The wonderful thing about architecture is that you never reach the final verse. You travel through cycles, wonderful cycles. You are educated by your last building and equally by the life it promotes. Our buildings evolve through patience, and through a growing understanding. You have to be patient with your thinking. This whole issue of computer education frustrates me because a wise education usually comes from the stewardship of an elder. An older person will pass on knowledge in a very educated and sympathetic way, traditionally through story telling. A computer doesn’t pass on knowledge in the same way. You’d be hard pressed to assemble the same sort of knowledge from a computer as from an elder, and to assemble it with the same passion of interpretation. I often say, “Hug an elder, then go and hug a computer! And understand the difference.”

The last question I have is related. You’ve been teaching at various universities and architecture schools. What main messages do you try to convey to your students?
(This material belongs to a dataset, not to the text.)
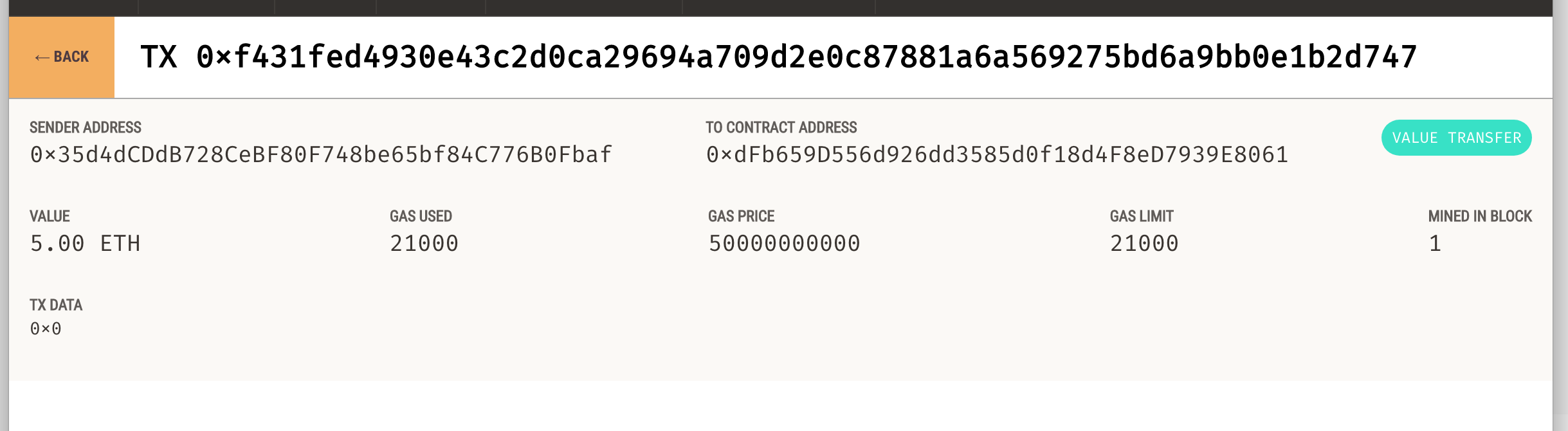Click the GAS LIMIT value 21000
The height and width of the screenshot is (431, 1568).
pos(1145,243)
The main message I would like to convey to students is design responsibility. We’re like the conductors of a big orchestra. We are led to assume the money people control destiny, but in fact architects are building for the future. Their buildings represent the culture of our globalised world. I therefore believe it is essential for architecture students to develop a respect for people, for place and for culture. And the second thing I try to convey to students is the lifting of spirit through beauty. What makes us as architects and designers different from a builder or an engineer or a project manager? My sense is it’s our understanding and perception of beauty. A building is not a work of architecture unless it’s beautiful, and unless it contains some form of serenity. It is essential that qualities that take you beyond the mundane are found in architecture. I am always challenging my students to find qualities that lift the soul and engage one’s perception of beauty.



Beach House (2006) is located in Newport Beach on the very northern edge of Sydney. Its spatial concept can be described as ‘living on the beach and sleeping in the sky’. The bedrooms on the upper floor can be protected from the wind and weather by means of robust, sliding metal louvres. The living rooms at ground floor, in contrast, can be largely opened up towards the coast.

Sydney-based architect Peter Stutchbury graduated from Newcastle University in 1978. Today, he is a professor at the same university. He has held professorial chairs in South Africa, USA and South America. He is a founder of and has been teaching at the Glenn Murcutt International Masterclass since 2001. In 2008, his firm won the International Living Steel Award in Russia and, since 1995, Peter Stutchbury Architecture has won 46 AIA (Australian Institute of Architects) awards, including both of the nation’s major awards in 2003 and 2005. In 2012, he was made an AIA life fellow.